[ QUESTIONS ] SOUAD MANI, observer le devenir monde…

Nous avons posé quelques questions à Souad Mani, chercheuse, plasticienne, visant à approfondir le portrait que nous avons fait d’elle il y a quelques jours. Découvrez ses réponses qui éclairent son travail de façon plus précise.

Litzic : Bonjour Souad et merci d’avoir trouvé un peu de temps pour répondre à nos questions. Je commence par la traditionnelle : Comment vas-tu ?

Souad Mani : Que dire après un Tsunami politique en Tunisie ? J’avance.

L : Peux-tu nous expliquer rapidement qui tu es et quel est ton parcours ?

Souad Mani : J’ai obtenu une maitrise en arts plastiques en 2004, puis un Master de recherche en esthétiques et arts visuels en 2006 (délivré par l’Institut supérieur des Beaux-arts de Sousse). J’ai commencé la recherche doctorale la même année, à Tunis, qui m’a permis d’obtenir un poste d’assistante au sein du ministère de l’enseignement Supérieur tunisien. Je n’ai pas terminé ma thèse, par envie et besoin d’approfondir le travail sur le terrain, je la considère comme partie remise.

Entre 2010 et2014 j’ai fait une expérience de navette hebdomadaire de 8 heures pour aller enseigner dans la ville de Gafsa, située aux portes du désert tunisien. C’est une ville minière, avec un climat et un historique politique très chaud. C’était une expérience intense sur tous les niveaux, qui a révélé et ancré différents axes de mon travail artistique.

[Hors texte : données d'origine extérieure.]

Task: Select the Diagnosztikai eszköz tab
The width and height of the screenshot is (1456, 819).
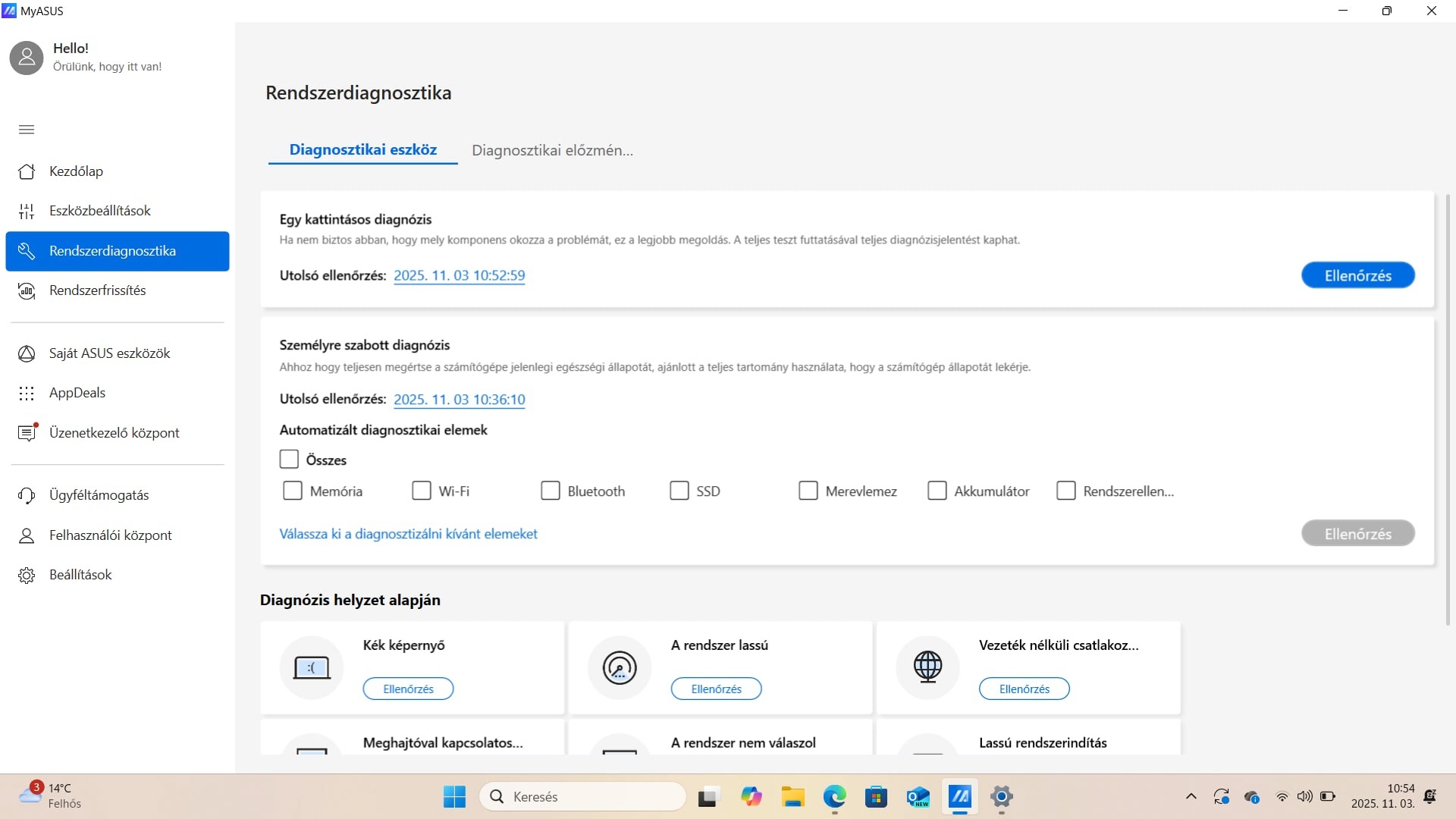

J’ai commencé à développer une pratique transmédia à partir de 2008.

Je suis à l’heure actuelle enseignante, plasticienne chercheuse indépendante, et je travaille sur des projets de longue haleine sur différents territoires. Je suis notamment, depuis 2016, la directrice artistique de la jeune association Delta, qui mène des projets autonomes de recherches artistiques liés aux territoires et aux sciences.

…observer le « devenir monde » d’une photo de soi.

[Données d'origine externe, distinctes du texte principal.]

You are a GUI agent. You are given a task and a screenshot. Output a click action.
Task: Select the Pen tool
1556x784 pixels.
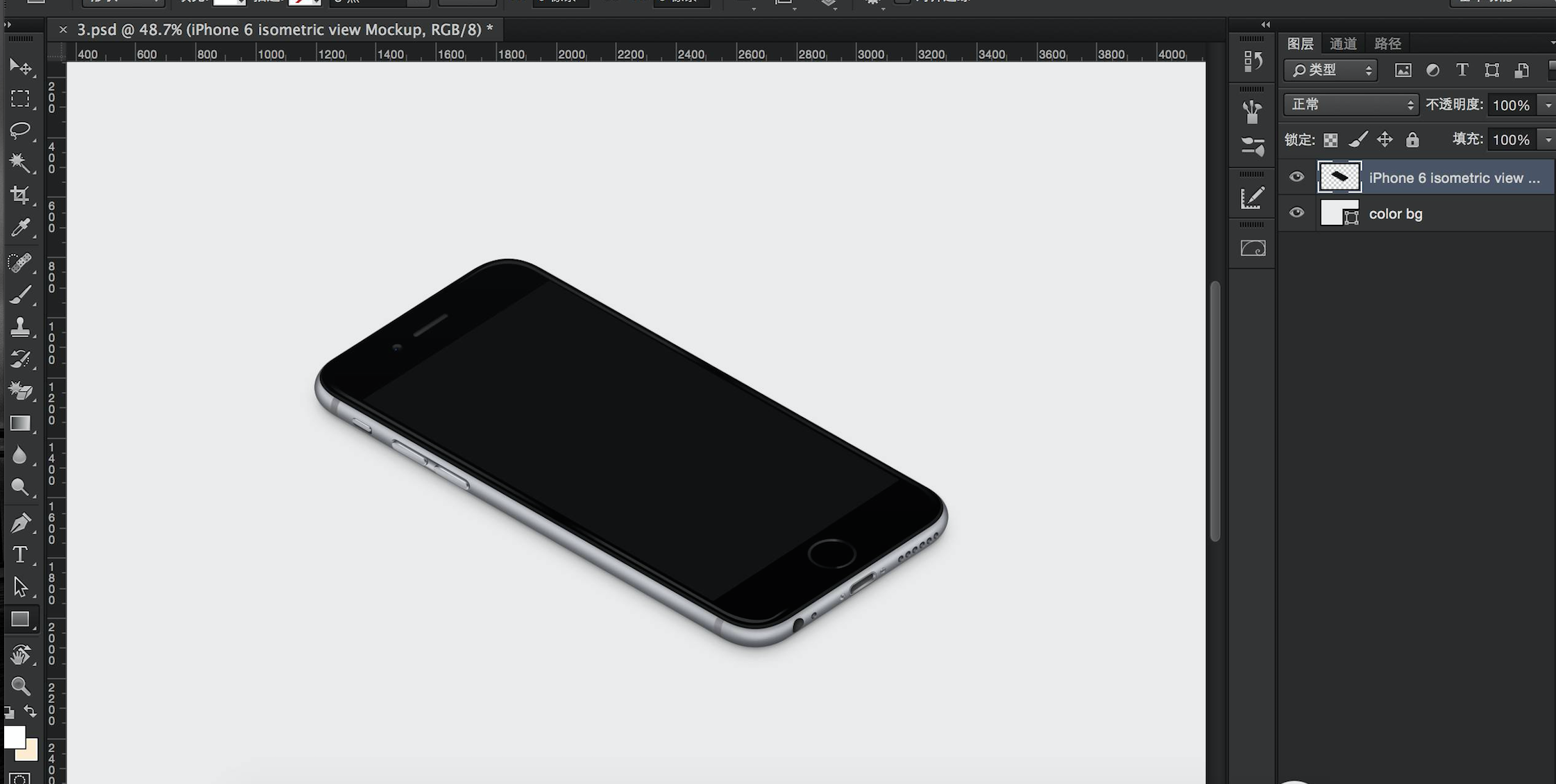(x=20, y=522)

Peux-tu nous expliquer quelle est la base de ton travail artistique et quels en ont été les déclencheurs ?

Souad Mani : Je noue, depuis 2008, à travers mon projet « Elle M’aime » (sous le mode de la multiplication, du partage et de la pollinisation d’un de mes autoportraits), des liens vivants à travers le monde. Je tente de voir dans quelle mesure cette démarche peut provoquer des relations fécondes et notamment observer le « devenir monde » d’une photo de soi.

Mon travail artistique est transdisciplinaire et processuel, se déploie à travers des expérimentations technos-poétiques souvent évolutives. Du land art, de la performance, de la vidéo au Webart en passant par la photographie et la visualisation des données, je scrute les différents devenirs de mon autoportrait et je m’intéresse aux métadonnées, au travail collaboratif et participatif. Dans une approche conceptuelle géo-picturale et géo-relationnelle, je renouvelle les  interrogations autour du statut de l’oeuvre, de l’artiste et du spectateur à l’ère des intelligences collectives et des objets connectés.

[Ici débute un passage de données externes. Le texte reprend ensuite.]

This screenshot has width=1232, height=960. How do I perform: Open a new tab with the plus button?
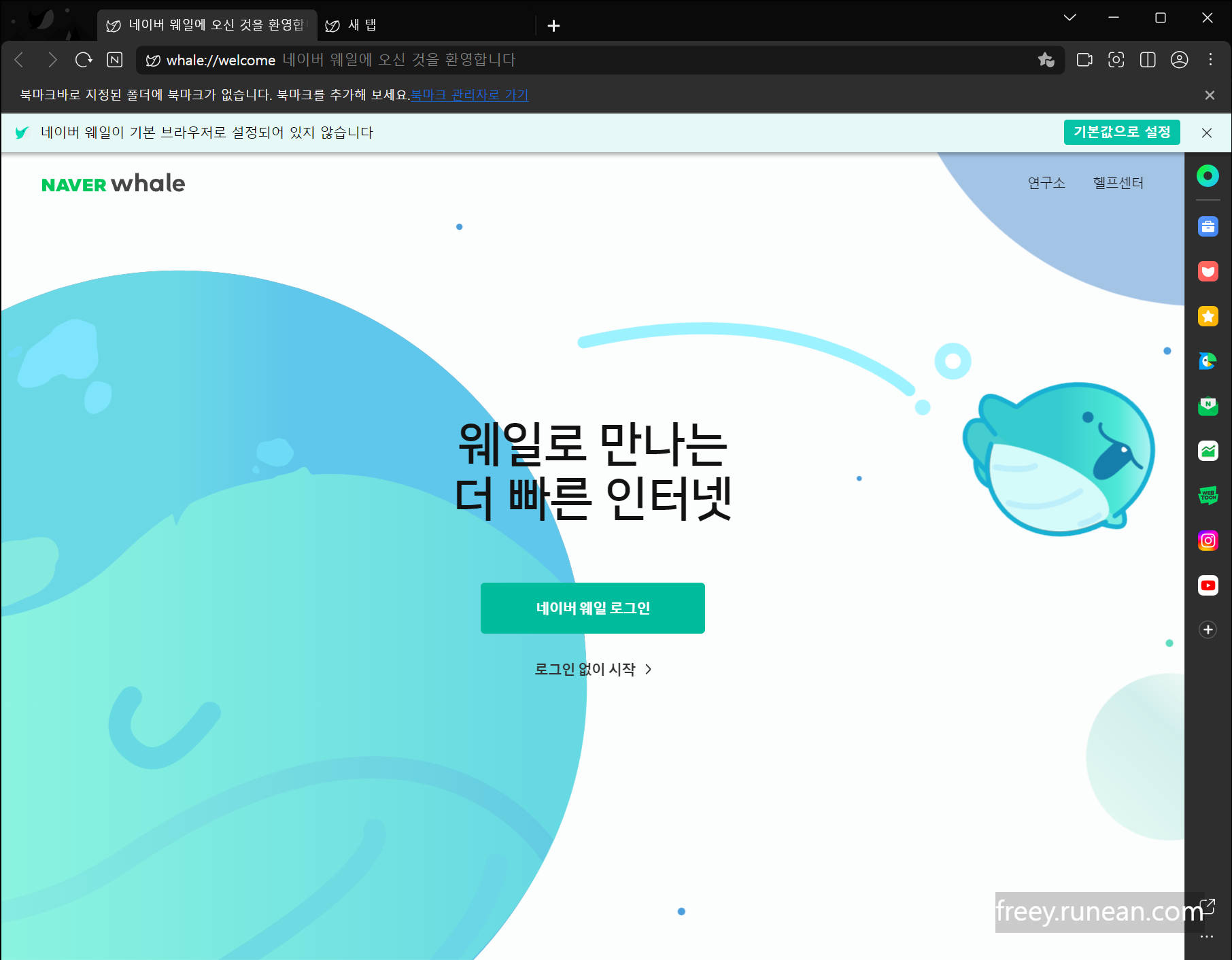(x=554, y=26)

Je considère mon travail un grand chantier sur une mappemonde.

Ton travail s’inspire autant de l’environnement naturel que de l’environnement technologique. Quels sont les liens qui les unissent ?

Souad Mani : Dans mon travail, les deux environnements naturels et technologiques s’agencent, et souvent l’un héberge l’autre, ou se reflètent, ou même carrément créent des tensions entre eux. L’environnement technologique me fournit des outils qui me permettent en premier lieu de créer un travail de semence, de partage, et de pousser les capacités de ces outils afin de les ancrer dans l’environnement naturel que j’habite. La technologie me permet de déployer des possibilités de transformation et de réécriture des figures du «paysage» que j’habite, ou celle de l’«être» afin de créer un dialogue esthétique et conceptuel qui sonde plusieurs archéologies, essentiellement médiumnique.

L’environnement technologique me permet de diversifier les écritures des récits figuratifs ou abstraits autour de l’environnement naturel. Par conséquent, ce dernier me permet de réfléchir l’environnement technologique et de structurer les protocoles, et les formes représentées dans mon travail. Les liens entre les deux sont des liens indiscernables comme l’énergie, l’évolution de l’«être», le temps et l’«écologie de la création».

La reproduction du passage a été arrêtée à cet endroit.